The official also denied notions of the company going slow on fuel retailing side.

Update: 2018-10-18 13:10 GMT
As much as 90 per cent of India's USD 700 billion retail market is unorganised, made up mostly of neighbourhood kirana stores selling groceries and other sundries.

Mumbai: The government move to make auto fuels cheaper by asking state-run oil companies take a hit will not impact Reliance Industries' retail fuel expansion plans, a top official has said. The official also denied notions of the company going slow on fuel retailing side.

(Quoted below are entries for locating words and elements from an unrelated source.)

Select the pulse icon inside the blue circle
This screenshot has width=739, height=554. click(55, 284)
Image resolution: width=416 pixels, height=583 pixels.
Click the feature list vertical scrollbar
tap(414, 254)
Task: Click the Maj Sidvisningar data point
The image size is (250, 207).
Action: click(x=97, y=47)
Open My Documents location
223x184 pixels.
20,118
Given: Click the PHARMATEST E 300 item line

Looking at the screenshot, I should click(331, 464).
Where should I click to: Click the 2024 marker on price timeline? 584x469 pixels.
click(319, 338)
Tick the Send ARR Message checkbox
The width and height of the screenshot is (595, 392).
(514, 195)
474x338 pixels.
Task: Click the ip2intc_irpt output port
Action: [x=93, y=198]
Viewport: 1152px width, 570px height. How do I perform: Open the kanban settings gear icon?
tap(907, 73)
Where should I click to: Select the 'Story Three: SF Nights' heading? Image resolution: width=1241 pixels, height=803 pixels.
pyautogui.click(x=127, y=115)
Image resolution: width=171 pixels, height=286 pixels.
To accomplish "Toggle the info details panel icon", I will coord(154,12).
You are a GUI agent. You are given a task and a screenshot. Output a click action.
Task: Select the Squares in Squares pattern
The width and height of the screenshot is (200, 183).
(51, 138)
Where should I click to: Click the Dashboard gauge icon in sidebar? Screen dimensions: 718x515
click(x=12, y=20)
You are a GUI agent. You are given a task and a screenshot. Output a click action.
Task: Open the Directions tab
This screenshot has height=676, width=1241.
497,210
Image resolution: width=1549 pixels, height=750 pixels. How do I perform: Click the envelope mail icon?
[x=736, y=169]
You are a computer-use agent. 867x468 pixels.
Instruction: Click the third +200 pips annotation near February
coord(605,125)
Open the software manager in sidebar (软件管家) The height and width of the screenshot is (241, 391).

After the fuel price deregulation, especially that of diesel in September 2014, RIL, which has licence to operate 5,000 pumps, had begun to reopen the shut pumps in a phased manner and so far it has re-commissioned only 512 of them, much slower than the rivals like Nayara Energy (formerly Essar Oil which operates over 3,500 pumps now) and Shell.

Reliance was forced to shut down its retailing business following the sharp increase in under-recoveries following the spike in global crude prices since 2011.

"In a broader sense, I don't think it (the forced price reduction) is going to affect what we are planning to do in terms of our fuel retail expansion. I don't think we are going to let this alter our strategy in terms of what we are doing," V Srikanth, the joint group chief financial officer of the company, told reporters Wednesday evening.

He, however, conceded that the company will have to cut the retail price due to competitive pressures. It can be noted that along with a reduction in the Excise duty to the tune of Rs 1.5 a liter, government had early October also asked the state-run oil marketing companies which have a dominate share of the fuel retailing market to take a hit of Re 1 on every litre of diesel and petrol.

Many BJP-ruled states followed suit with cut in VAT, to minimise the pinch of the rise in oil prices on commoners. Sriknath said RIL's dependence on the oil retailing is very minimal, stating that only up to 5 per cent of its refining output of over 60 million tone is consumed in the domestic market and therefore, the impact from an overall numbers perspective is "very small".

When asked if the company is going slow on retail expansion, he denied so, saying the perception may be "in the context of some" rivals but his company is moving as per its retailing plans. He said RIL had signed an agreement with British oil major BP on the fuel retailing front, but it has not been enforced on the ground as it may be lacking in specifics.